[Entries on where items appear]
------------------------------------

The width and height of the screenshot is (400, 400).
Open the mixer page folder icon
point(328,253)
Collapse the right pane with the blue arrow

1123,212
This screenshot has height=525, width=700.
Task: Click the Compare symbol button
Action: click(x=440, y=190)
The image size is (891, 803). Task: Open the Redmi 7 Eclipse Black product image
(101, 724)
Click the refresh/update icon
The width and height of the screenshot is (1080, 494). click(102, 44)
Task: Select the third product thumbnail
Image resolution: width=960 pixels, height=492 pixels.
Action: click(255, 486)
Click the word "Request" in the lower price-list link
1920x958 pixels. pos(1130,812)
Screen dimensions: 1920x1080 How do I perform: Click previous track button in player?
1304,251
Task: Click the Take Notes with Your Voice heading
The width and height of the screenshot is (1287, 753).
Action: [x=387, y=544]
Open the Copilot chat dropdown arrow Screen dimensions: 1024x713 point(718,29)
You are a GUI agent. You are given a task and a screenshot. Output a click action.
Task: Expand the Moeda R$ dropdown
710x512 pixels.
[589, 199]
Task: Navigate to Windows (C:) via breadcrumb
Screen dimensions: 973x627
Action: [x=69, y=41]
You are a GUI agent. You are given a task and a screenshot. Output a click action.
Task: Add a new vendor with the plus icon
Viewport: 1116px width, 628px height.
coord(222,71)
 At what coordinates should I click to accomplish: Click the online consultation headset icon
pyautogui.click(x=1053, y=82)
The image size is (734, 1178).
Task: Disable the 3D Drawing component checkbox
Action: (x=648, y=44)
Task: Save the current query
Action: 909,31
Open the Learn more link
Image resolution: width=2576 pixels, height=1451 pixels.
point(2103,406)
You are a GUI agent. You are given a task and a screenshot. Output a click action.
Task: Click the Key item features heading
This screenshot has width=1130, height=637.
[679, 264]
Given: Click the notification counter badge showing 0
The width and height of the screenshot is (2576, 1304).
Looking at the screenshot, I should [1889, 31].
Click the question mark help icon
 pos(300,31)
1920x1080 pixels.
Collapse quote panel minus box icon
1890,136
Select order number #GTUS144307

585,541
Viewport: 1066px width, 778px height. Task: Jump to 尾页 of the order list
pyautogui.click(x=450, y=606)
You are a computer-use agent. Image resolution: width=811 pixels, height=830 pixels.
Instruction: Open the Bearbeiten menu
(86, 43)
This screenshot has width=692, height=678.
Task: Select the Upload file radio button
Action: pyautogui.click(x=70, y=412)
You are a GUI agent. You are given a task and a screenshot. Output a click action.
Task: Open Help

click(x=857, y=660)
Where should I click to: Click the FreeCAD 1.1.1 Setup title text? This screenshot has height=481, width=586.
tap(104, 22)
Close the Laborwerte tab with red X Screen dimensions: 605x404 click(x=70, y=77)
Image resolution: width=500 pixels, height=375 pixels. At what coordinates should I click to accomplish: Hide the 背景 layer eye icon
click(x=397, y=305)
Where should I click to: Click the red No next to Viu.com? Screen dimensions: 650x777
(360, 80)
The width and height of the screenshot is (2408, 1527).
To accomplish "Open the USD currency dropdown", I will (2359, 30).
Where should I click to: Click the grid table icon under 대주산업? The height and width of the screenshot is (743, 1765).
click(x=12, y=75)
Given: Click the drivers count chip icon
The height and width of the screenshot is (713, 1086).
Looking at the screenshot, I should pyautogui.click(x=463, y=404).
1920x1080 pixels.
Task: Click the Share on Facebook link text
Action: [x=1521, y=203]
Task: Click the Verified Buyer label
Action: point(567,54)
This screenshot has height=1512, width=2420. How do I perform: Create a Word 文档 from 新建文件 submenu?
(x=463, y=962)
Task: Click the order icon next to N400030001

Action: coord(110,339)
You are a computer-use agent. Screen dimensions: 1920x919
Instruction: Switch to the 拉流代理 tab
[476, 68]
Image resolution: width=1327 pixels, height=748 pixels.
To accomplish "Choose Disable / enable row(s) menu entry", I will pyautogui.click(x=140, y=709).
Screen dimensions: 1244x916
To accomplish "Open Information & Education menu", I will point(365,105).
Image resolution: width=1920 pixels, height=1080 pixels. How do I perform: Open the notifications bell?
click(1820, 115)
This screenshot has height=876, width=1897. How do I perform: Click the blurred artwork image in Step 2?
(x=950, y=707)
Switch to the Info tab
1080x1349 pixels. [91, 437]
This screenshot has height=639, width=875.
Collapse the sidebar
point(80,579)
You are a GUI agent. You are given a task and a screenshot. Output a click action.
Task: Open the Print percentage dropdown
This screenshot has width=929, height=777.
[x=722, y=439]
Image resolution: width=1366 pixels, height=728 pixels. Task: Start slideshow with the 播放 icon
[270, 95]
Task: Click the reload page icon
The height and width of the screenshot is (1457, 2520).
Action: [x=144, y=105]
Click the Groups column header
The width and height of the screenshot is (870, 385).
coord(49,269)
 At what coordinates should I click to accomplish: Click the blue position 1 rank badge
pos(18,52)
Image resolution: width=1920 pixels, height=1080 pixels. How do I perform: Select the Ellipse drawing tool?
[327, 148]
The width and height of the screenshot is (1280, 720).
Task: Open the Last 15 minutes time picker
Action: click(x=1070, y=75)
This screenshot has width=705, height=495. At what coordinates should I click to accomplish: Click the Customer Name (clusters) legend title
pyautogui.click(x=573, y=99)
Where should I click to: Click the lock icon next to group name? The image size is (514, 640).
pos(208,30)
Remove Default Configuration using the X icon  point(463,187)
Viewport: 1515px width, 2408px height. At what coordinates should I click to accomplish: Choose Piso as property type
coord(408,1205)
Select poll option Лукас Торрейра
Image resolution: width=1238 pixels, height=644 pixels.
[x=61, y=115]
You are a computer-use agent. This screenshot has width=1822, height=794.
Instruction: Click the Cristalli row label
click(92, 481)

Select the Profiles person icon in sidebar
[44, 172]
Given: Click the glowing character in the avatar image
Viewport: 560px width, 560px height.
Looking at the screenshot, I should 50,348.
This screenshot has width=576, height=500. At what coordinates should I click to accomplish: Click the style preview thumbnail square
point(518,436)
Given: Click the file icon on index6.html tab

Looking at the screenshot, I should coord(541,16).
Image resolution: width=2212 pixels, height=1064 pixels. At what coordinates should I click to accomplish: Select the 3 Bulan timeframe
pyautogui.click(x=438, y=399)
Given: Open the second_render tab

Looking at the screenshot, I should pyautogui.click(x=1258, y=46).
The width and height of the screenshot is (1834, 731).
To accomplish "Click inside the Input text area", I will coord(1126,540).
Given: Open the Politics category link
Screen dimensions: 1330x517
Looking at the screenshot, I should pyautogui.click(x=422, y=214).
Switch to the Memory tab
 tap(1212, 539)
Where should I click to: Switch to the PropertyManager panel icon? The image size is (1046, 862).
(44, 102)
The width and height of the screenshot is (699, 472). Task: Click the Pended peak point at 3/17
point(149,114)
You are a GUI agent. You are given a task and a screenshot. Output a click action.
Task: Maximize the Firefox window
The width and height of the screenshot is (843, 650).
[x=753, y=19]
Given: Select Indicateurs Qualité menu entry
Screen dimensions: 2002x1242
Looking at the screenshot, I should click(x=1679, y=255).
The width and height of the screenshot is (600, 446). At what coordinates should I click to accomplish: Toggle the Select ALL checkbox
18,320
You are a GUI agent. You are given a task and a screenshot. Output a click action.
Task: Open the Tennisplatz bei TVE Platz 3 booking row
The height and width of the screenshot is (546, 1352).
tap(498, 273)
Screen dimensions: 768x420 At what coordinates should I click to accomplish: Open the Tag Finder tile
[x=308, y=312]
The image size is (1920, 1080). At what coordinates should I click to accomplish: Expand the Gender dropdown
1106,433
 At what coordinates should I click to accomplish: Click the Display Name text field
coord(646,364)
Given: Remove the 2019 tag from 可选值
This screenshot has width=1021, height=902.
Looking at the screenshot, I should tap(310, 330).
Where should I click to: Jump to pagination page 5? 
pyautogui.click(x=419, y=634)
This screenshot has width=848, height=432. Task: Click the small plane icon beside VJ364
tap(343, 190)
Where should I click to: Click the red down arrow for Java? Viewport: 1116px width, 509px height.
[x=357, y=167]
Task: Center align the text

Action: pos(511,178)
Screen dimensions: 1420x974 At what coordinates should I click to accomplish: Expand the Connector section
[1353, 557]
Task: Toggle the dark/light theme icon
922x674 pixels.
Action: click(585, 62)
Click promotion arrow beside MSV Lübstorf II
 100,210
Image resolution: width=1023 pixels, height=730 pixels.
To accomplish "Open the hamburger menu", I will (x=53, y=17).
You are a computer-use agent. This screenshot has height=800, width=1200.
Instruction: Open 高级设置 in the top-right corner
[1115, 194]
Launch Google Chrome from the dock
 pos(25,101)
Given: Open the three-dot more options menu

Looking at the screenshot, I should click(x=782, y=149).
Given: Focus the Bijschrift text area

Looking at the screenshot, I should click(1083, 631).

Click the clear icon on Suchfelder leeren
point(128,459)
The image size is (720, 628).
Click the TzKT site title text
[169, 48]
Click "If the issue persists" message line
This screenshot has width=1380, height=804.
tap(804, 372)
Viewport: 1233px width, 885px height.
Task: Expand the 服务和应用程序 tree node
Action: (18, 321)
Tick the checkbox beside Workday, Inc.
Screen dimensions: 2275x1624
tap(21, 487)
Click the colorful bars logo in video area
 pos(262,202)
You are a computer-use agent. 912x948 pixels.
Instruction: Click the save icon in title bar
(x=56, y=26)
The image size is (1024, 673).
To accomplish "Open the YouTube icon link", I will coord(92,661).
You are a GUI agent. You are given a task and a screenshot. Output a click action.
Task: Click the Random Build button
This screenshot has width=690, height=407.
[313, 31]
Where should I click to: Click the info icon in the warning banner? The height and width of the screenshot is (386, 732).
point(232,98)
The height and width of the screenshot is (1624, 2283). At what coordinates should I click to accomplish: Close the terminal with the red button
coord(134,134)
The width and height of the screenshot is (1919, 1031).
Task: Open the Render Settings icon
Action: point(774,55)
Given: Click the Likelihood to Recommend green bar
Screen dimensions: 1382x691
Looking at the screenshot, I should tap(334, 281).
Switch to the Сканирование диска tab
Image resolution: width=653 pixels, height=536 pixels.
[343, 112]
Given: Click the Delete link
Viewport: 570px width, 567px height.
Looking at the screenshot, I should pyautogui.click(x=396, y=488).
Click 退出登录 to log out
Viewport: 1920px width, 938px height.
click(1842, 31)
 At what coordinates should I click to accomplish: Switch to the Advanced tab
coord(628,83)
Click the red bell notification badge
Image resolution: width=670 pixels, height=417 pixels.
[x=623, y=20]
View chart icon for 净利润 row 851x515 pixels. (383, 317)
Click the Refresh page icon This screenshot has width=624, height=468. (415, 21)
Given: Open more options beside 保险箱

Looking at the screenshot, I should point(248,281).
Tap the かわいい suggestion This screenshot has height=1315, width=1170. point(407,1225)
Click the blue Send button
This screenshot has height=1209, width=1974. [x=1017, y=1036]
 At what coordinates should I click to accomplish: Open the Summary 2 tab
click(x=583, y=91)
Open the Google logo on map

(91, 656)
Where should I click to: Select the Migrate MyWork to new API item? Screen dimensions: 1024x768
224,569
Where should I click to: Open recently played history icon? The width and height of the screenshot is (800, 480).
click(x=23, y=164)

------------------------------------

**EXERCISE REQUIREMENTS:** Reproduce the material starting at the line that contains "consultation headset icon" and ending after the line that contains "Action: 909,31". Substitute "position" for "coordinates" and leave everything else unchanged.

**TASK RESULT:**
 At what position should I click to accomplish: Click the online consultation headset icon
pyautogui.click(x=1053, y=82)
The image size is (734, 1178).
Task: Disable the 3D Drawing component checkbox
Action: (x=648, y=44)
Task: Save the current query
Action: 909,31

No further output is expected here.